Vaerin had complained about the Church wanting to control everything. Had been scared of their narrative building. And then he'd gone and done exactly what they wanted, hadn't he? Killed his best friend, claimed the victory, let them rewrite history into whatever divine mandate bullshit they needed.

Or maybe the gods had already gotten to him by then. Maybe that cracking skin meant he wasn't fully Vaerin anymore.

Avian stared at the hole in his wall, chest heaving. The rage was still there, coiled in his chest like a living thing, but now exhaustion was creeping in around the edges.

Five hundred years. Five hundred fucking years and it still hurt like it happened yesterday.

"Young master?"

Elira's voice came from the hallway, carefully neutral. Of course she'd heard. He'd probably woken up half the dormitory wing.

"I'm fine," he said, voice flat.

"Of course, young master. Shall I arrange for wall repairs?"

He looked at his hand. Not even a scrape. The wall had lost that fight badly.

"Wall repairs..." He touched the edges of the hole, feeling how deep the cracks went. "Yeah. That's going to be expensive."

"I'll see to it immediately." A pause. "Would young master like breakfast sent up? Or perhaps you'd prefer to visit the training grounds?"

Training grounds. Where he could hit things that were meant to be hit instead of load-bearing walls.

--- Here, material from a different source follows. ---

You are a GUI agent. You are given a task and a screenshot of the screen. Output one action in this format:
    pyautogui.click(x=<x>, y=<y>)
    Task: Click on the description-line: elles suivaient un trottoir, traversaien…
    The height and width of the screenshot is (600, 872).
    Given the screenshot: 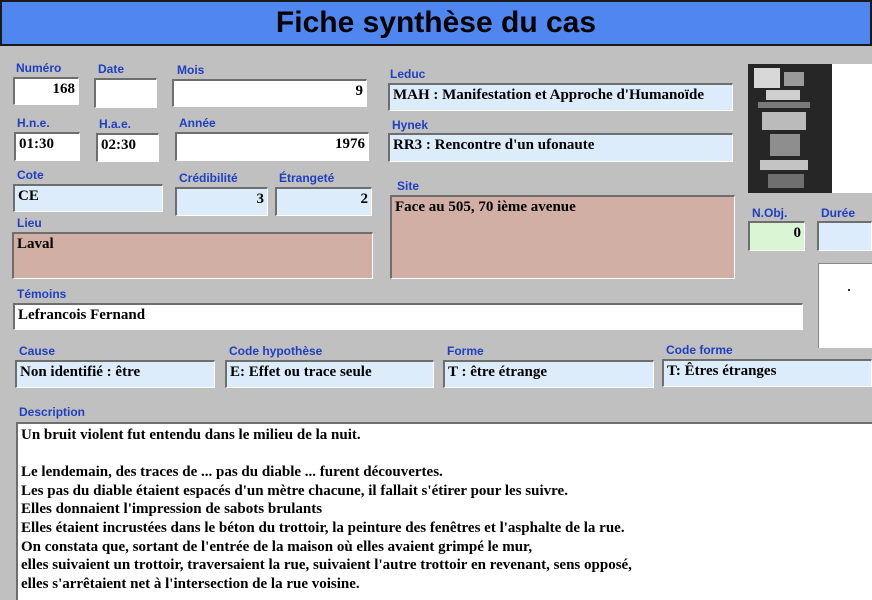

"Training grounds," he said. "Give me ten minutes."

"As you wish."

Her footsteps faded, leaving him alone with his destroyed wall. The dream was already starting to fade, details blurring the way dreams did. But the core of it remained, sharp as broken glass.

They'd been friends. Real friends. And Vaerin had killed him anyway.

Avian looked at his reflection in the window—storm-blue eyes, sharp features, noble bearing that didn't quite hide the exhaustion underneath. Behind that reflection, he could still see Dex. Rough-handed, exhausted, making dark jokes about getting stabbed in the back.

Prophetic, that joke. He'd known, on some level. Known that planning futures was dangerous, that hope was just another way to set yourself up for disappointment.

"Should've listened to my own advice," he muttered.

He grabbed a training shirt, moving on autopilot. Right now, he needed to hit something. Preferably something that wouldn't require expensive repairs.

But as he headed for the door, he couldn't help one last look at the hole in the wall. Evidence of rage, yes. But also evidence that even after five hundred years, even knowing everything he knew now, part of him had still hoped his friend had a good reason.

That hope was dead now. Buried under stone dust and the memory of Vaerin's laugh.

Good. Hope was fucking useless anyway.